## Given records:
====================
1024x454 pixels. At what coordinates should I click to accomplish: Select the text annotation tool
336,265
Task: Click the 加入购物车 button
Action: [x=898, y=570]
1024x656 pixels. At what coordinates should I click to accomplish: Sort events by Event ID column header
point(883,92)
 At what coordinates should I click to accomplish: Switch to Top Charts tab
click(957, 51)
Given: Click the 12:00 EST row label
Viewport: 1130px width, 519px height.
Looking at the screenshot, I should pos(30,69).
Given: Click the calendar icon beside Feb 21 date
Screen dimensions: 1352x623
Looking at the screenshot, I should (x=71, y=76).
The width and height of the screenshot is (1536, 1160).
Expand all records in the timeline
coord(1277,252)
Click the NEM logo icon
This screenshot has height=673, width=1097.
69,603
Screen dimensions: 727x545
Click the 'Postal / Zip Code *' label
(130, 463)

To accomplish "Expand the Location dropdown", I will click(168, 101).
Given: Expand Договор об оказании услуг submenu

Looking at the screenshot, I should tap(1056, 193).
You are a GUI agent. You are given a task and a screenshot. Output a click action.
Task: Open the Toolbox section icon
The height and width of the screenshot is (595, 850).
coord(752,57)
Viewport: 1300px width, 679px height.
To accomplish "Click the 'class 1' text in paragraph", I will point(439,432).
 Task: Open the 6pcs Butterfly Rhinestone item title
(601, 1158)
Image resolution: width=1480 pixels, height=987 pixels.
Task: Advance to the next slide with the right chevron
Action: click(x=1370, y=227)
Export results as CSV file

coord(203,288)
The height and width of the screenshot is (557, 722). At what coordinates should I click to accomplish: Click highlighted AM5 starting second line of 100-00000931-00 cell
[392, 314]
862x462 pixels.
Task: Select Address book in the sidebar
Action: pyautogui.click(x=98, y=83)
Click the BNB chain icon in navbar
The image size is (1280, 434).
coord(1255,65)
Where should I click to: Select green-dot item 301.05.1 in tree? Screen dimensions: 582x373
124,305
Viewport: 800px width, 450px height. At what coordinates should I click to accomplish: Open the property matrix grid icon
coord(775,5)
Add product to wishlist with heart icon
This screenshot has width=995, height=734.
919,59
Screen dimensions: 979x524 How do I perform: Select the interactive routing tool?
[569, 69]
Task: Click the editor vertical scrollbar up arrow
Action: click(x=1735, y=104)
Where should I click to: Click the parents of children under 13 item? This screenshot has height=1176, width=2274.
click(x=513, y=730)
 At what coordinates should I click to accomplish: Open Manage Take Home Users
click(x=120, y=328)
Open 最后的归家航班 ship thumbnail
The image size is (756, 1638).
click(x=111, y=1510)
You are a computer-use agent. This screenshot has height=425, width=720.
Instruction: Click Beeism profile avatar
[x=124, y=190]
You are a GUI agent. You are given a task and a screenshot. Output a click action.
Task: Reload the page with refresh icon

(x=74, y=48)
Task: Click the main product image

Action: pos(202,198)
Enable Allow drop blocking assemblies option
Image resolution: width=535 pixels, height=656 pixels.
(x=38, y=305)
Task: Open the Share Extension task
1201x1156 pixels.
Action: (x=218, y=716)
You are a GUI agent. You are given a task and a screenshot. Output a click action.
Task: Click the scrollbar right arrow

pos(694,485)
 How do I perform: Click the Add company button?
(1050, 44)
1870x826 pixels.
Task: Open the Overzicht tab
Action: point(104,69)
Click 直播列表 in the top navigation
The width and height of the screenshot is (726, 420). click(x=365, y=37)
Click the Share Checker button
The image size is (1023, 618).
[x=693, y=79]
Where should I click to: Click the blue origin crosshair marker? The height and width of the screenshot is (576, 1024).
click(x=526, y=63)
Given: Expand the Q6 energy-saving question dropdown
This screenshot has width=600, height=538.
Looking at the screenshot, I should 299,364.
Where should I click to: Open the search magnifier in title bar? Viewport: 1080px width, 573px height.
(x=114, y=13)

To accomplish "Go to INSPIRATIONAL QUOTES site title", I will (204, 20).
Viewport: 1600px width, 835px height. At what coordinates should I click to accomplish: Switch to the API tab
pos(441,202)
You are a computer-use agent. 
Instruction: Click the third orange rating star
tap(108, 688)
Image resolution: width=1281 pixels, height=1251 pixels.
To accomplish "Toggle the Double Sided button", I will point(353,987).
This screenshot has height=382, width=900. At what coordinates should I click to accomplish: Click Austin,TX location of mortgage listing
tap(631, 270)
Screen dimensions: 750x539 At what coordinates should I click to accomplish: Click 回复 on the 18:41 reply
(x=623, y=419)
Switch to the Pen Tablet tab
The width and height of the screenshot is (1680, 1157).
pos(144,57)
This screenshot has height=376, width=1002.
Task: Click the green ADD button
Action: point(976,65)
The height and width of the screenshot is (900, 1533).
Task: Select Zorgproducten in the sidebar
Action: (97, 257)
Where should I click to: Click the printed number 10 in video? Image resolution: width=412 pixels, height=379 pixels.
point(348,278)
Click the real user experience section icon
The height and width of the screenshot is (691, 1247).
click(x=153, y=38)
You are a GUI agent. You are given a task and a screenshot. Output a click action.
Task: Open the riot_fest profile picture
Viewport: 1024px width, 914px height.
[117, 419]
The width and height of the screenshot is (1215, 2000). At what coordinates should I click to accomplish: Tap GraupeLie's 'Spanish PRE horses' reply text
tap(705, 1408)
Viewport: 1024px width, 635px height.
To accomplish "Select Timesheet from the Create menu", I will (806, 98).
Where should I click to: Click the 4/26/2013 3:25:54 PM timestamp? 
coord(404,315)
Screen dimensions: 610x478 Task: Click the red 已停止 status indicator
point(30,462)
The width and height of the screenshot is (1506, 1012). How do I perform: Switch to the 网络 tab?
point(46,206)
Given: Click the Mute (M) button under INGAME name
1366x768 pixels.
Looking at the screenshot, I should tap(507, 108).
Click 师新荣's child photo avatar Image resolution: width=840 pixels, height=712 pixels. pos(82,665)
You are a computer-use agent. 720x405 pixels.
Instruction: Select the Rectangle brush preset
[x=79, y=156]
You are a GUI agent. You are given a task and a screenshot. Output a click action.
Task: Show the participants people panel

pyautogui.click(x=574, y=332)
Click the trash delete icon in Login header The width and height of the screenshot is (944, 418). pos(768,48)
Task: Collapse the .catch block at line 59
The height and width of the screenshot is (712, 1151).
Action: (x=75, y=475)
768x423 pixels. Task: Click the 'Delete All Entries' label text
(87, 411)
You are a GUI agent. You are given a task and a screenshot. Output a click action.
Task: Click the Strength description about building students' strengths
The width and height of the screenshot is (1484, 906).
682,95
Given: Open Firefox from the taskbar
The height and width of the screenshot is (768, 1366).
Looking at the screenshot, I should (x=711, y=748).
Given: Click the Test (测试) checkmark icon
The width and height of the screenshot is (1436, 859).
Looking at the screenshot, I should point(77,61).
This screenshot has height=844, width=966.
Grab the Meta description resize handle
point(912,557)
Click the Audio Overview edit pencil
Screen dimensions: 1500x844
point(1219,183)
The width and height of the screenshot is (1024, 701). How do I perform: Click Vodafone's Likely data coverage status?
====================
## Required action:
Where does the string "computer" appear in the records above? Return every line that holds it.

## Exercise solution:
You are a computer-use agent. This screenshot has height=425, width=720.
You are a computer-use agent. 
You are a computer-use agent. 720x405 pixels.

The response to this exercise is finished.